And that to me there should be some alarms going off on whether or not we can preach honestly as a dispensationalist if someone is one, that Jesus could come today. Right. A major a major breakdown there for me.
Good point.
Right. Yeah.
It's all in one, but going back to their part, they don't believe that the rapture could happen today. They don't believe that the rapture could happen today if they are pre-trib. No, no, no.
If they are
consistent. That's a big if. Most people are not consistent.
Most people
hold some views that are not consistent with other views that they profess to believe. You're right. If they are consistent, then they could not believe the rapture could happen today because there's not a temple there in Jerusalem yet, and it would take some time to build presumably.
Another inconsistency,
most dispensationalists believe based on Zechariah's prophecy that two-thirds of the Jews will be annihilated during the tribulation in Jerusalem by the Antichrist. They believe that the Bible says the Jews are going to go back to Jerusalem, but when the Antichrist rises, he'll kill two-thirds of them. But they want to bring them all back.

[Word and item position records]
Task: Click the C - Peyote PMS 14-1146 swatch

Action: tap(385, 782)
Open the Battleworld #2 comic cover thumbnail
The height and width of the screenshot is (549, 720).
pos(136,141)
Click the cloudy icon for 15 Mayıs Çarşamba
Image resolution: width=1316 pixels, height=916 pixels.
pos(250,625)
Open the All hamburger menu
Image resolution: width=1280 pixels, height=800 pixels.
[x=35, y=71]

EXERCISE INSTRUCTIONS:
(1) Render the stretch of the records from the line containing "Open the Battleworld #2 comic cover thumbnail" through the end of the records as a numbered list, leaving out any blank lines.
(2) Continue the discussion of dispensationalism and the rapture, picking up after its final sentence.
The records are unrelated to the discussion of dispensationalism and the rapture.

TASK RESULTS:
(1)
1. Open the Battleworld #2 comic cover thumbnail
2. The height and width of the screenshot is (549, 720).
3. pos(136,141)
4. Click the cloudy icon for 15 Mayıs Çarşamba
5. Image resolution: width=1316 pixels, height=916 pixels.
6. pos(250,625)
7. Open the All hamburger menu
8. Image resolution: width=1280 pixels, height=800 pixels.
9. [x=35, y=71]

(2)
They're paying for plane fare for Russian Jews to go to Israel so that two-thirds of them could be slaughtered by the Antichrist. Why do we let God work this out if he thinks that's supposed to happen? Why should we be have their blood on our hands? If going to Jerusalem is to their doom, why should we fly them there? We should be more friendly to Israel than that. If the danger zone is going to be in Jerusalem, maybe it's better for them to be where they are.
Who knows?
There's not a lot of consistency in many of us at all. True, the prophecy teachers are not among those who have a greater degree of consistency than others. Another question before my next one? I'm ready to hand it over.
Next, me. Now, kind of stay in the... Quick, somebody asked something. Quickly.
Stay in
that general vicinity right there. If someone was to consider that maybe that Daniel 9 and 27, where in the middle of that week, he would bring it into sacrifices. If that, as opposed to what people have believed dispensationists, that that's not Jesus, it's the Antichrist.
But if it is Jesus and he was to bring it into sacrifices, and his ministry was, as most scholars believe, was three and a half years. If that was the case, he would be bringing it, as you pointed out, three and a half years. And if you back that up to the beginning of his ministry, is that where most dispensationalists still believe it starts? No, that's where most non-dispensationalists believe it starts.
Most non-dispensationalists believe the 70th week began at Jesus at his baptism. And three and a half years into that seven years, he was crucified. But the dispensationalists believe that the 69th week ended on Palm Sunday, which means the 70th week should have started, but Jesus being rejected and crucified postponed that.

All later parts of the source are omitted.